Lisette Model, born in 1901 as Elise Amelie Felicie Stern in Vienna, is considered as one of the main figures of modern art photography. Her work influenced photographers such as Diane Arbus, Larry Fink or Nan Goldin.
Lisette Model enjoyed a luxurious, multilingual education and showed early interest in music. From 1920 on she studied music with composer and painter Arnold Schöneberg, who was her childhood friend Gertrude’s father, and singing with Marie Guntheil-Schoder in Vienna at the private Schwarzwald school. After her own father’s death, the family moved to France in 1926, fluctuating between Paris and Nice.
First, she continued her singing education in Paris, but decided in 1933 to become a photojournalist. One may only guess why Model decided to end her music career: maybe she thought she would never earn enough credit, was tired of music, or felt pressure to have to learn a trade to earn money. Even she neither disclosed the reason. Models younger sister Olga, herself a professional photographer, brought her the first steps. Also her friend and photographer Rogi André, André Kertész’s wife influenced her and showed her the handling of special reflex cameras.

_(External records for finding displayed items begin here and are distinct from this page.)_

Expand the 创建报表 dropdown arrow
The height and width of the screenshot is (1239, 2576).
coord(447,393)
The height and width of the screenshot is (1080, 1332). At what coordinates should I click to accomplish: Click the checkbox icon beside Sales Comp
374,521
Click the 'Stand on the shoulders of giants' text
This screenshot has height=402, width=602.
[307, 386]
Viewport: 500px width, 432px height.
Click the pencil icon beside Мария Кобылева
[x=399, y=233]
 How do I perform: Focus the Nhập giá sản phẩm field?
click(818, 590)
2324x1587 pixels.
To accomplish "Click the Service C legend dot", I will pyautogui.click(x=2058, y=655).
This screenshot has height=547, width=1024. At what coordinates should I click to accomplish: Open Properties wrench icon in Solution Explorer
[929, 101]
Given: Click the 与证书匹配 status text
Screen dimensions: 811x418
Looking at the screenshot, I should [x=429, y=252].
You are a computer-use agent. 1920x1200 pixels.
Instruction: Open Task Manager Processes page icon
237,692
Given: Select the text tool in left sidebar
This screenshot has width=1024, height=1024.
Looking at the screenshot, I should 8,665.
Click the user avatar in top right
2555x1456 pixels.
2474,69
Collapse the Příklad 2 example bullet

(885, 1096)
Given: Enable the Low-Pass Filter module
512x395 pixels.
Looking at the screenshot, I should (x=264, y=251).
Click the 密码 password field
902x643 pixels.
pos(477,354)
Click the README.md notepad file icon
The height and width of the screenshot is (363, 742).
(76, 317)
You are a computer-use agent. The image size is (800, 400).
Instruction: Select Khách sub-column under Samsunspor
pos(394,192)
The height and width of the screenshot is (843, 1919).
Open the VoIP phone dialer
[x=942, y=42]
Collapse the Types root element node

In 1934 Model made her best-known photo series of the noble vacationers at Nice’s Promenade des Anglais, which 1935 appeared in Regards with a social-critical commentary, a magazine of the Communist Party. This series was criticized, but also brought immediate recognition to important photographers such as Berenice Abbott, Anselm Adams and Edward Weston.
In Nice she met the Russian painter Evsa Model, whom she married in 1936. Together they emigrated to the USA in 1938 where Model had contact with influential personalities such as Alexei Brodovitch, the art director of Harper’s Bazaar, or the photographers Ansel Adams and Berenice Abbott. In 1940 the Museum of Modern Art in New York bought first photographs of Lisette Model and exhibited them in a group exhibition.
Until 1952 Model worked as a freelance press photographer, her works were regularly published in Harper’s Bazaar, Cue, PM Weekly or Cosmopolitan. She photographed in New York’s bars, hotels and luxury restaurants, on the beach of Coney Island, the streets of Paris and Nice as well as on exclusive fashion shows. Also formalistic works such as the shop window reflections and running legs emerged. In 1952, she began a jazz photo series, portraying Louis Armstrong and Ella Fitzgerald among others.
In the mid-1950s, Model turned away from active photography, as American authorities ascribed communist activities to her, prevented new commissions, and paralysed her work. In 1949 she began to teach photography at the California School of Fine Arts and from 1953 at the New School for Social Research in New York City until her death. Her most famous students were Diane Arbus and Bruce Weber.